-- Activity --
Leave every picture out and print exactly the lines that run from the one containing "Click DET team for Anquan Boldin" to the end of the listing.

= = = = =

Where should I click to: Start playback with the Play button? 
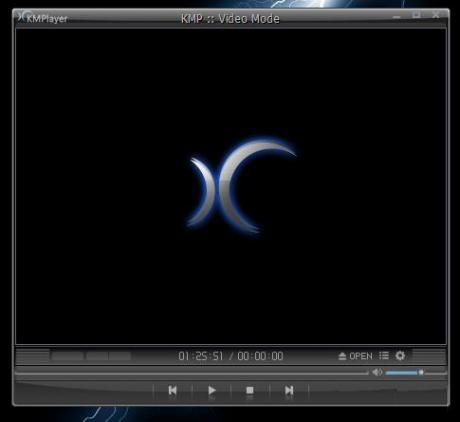(212, 390)
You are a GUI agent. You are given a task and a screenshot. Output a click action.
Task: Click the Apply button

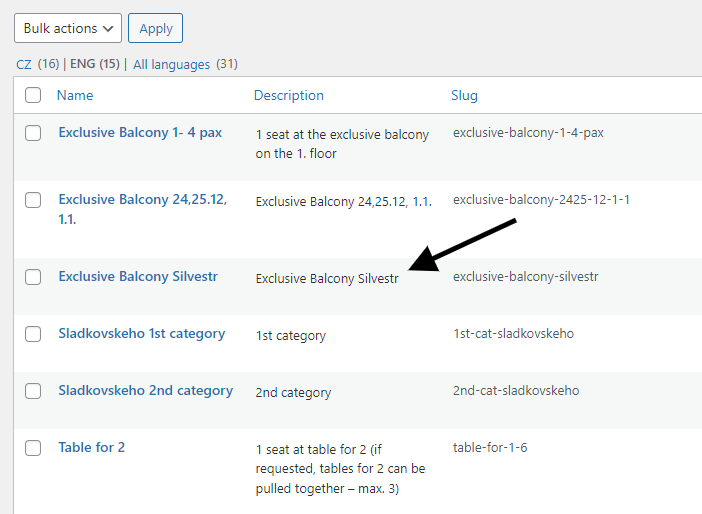pyautogui.click(x=155, y=28)
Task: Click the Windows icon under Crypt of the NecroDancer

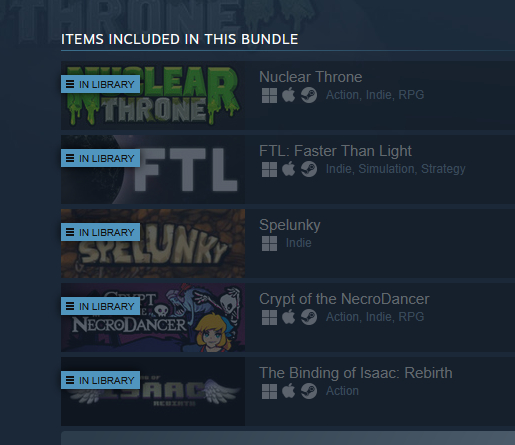Action: (x=269, y=317)
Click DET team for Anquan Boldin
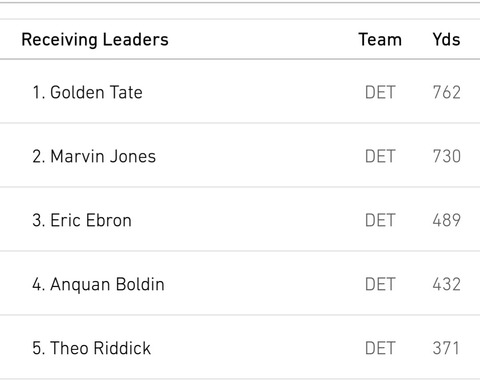Viewport: 480px width, 380px height. click(380, 284)
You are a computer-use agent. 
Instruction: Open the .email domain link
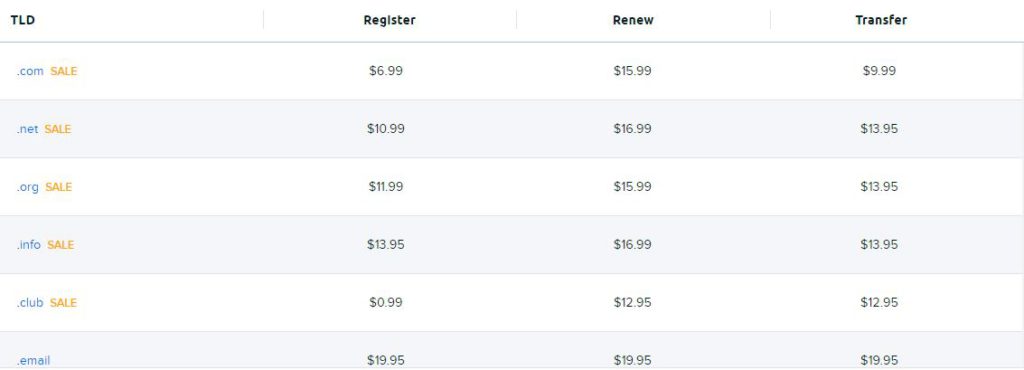pos(33,361)
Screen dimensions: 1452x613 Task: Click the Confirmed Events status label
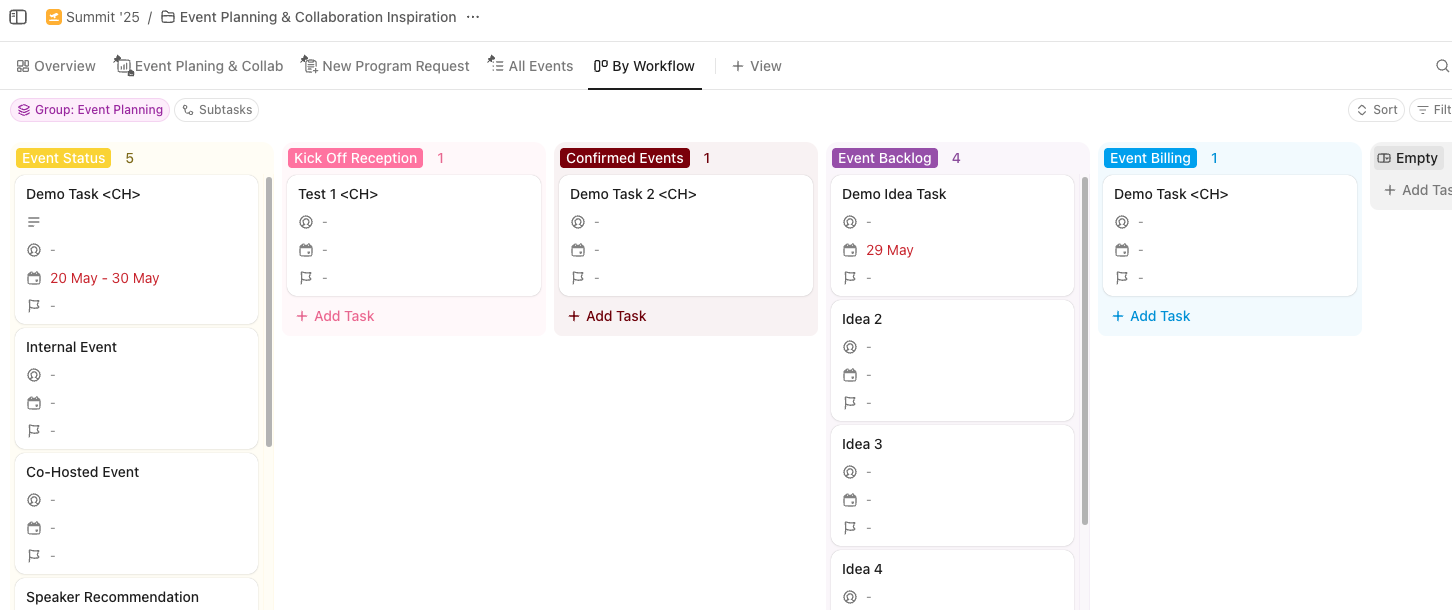[624, 158]
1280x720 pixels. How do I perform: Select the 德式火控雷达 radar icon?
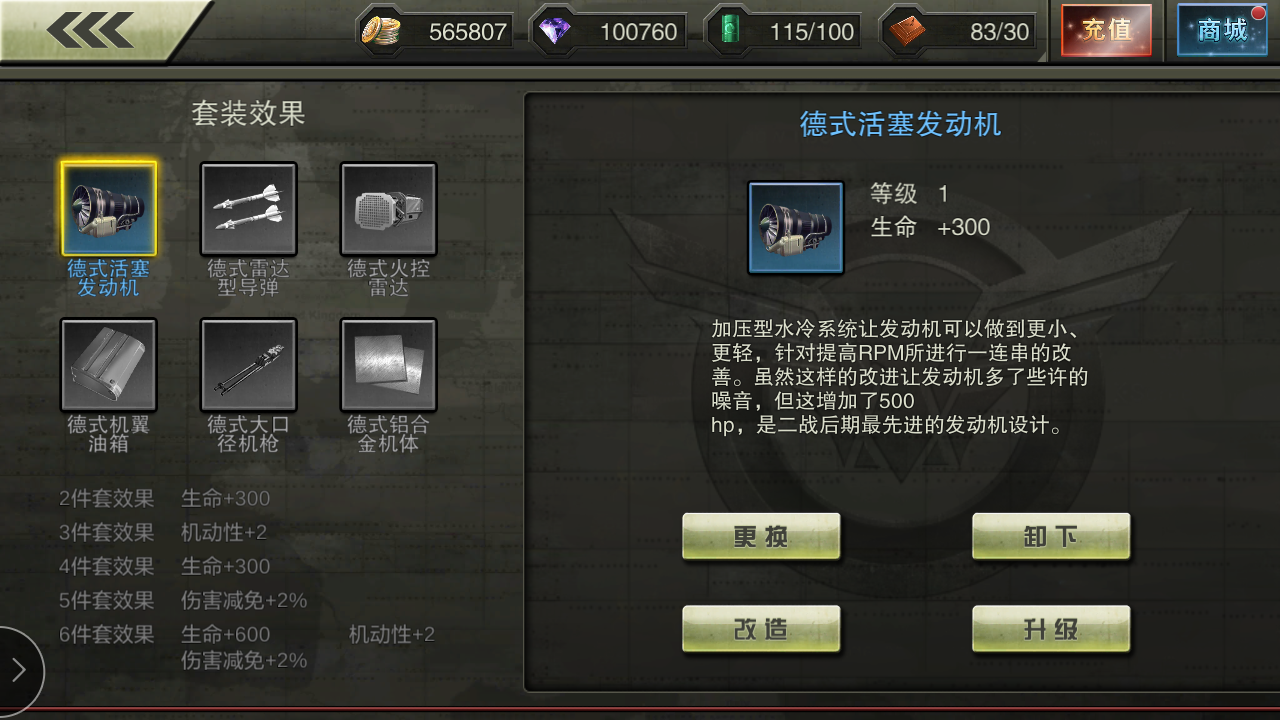tap(388, 209)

= = = = =

-- Answer below --
Click DET team for Anquan Boldin
Viewport: 480px width, 380px height. click(380, 284)
You are a computer-use agent. 
Instruction: Open the .email domain link
pos(33,361)
Screen dimensions: 1452x613 Task: Click the Confirmed Events status label
[624, 158]
1280x720 pixels. How do I perform: Select the 德式火控雷达 radar icon?
tap(388, 209)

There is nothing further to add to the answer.